> WHAT TO WORK ON
For this exercise, write out each entry below exactly, omitting the images.

Saved data entries:
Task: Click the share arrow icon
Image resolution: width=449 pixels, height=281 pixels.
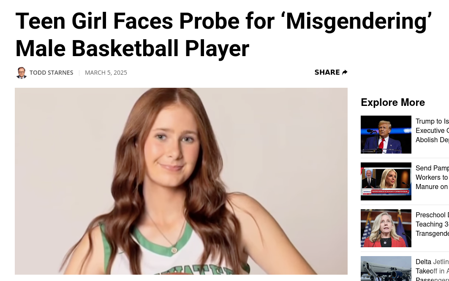Action: (345, 73)
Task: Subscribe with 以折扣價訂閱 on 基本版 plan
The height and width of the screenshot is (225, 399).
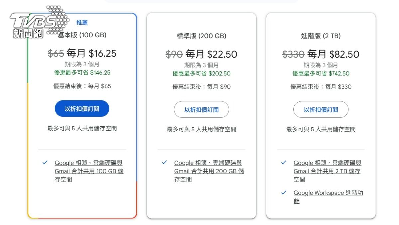Action: pos(82,108)
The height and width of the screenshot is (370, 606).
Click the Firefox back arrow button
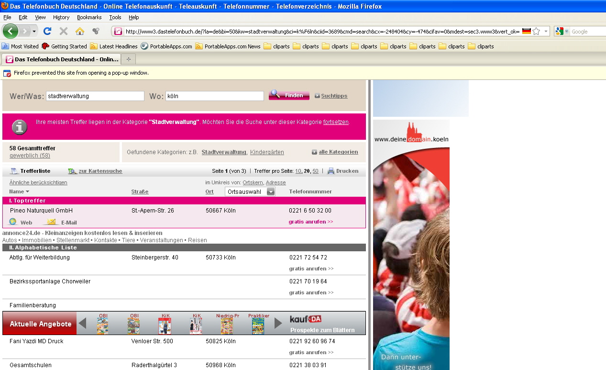click(x=11, y=31)
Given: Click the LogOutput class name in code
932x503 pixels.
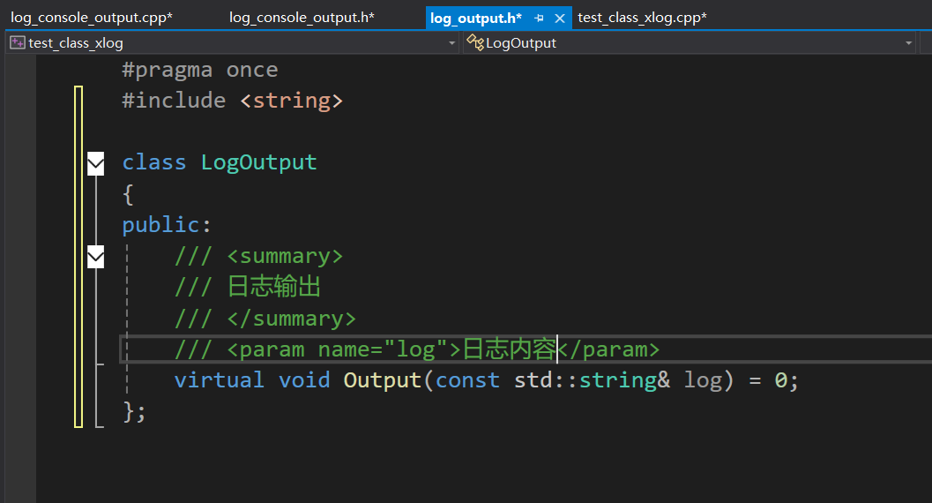Looking at the screenshot, I should [x=258, y=162].
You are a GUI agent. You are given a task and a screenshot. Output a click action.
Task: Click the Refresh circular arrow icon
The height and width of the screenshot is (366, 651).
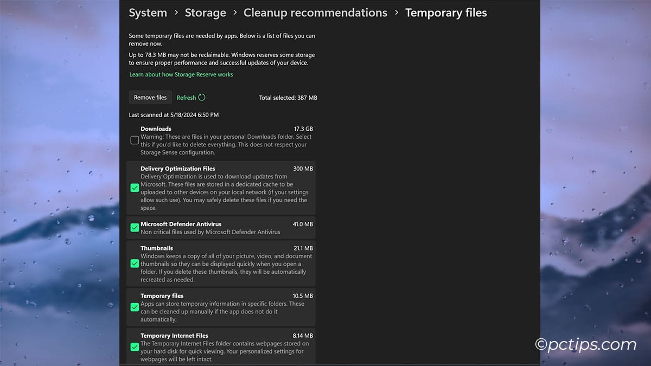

> OUTPUT OF THE EXERCISE
Task: Click the share arrow icon
Image resolution: width=449 pixels, height=281 pixels.
Action: (345, 73)
Task: Subscribe with 以折扣價訂閱 on 基本版 plan
The height and width of the screenshot is (225, 399).
Action: pos(82,108)
The height and width of the screenshot is (370, 606).
Click the Firefox back arrow button
click(x=11, y=31)
Given: Click the LogOutput class name in code
932x503 pixels.
Looking at the screenshot, I should [x=258, y=162].
You are a GUI agent. You are given a task and a screenshot. Output a click action.
Task: Click the Refresh circular arrow icon
The height and width of the screenshot is (366, 651).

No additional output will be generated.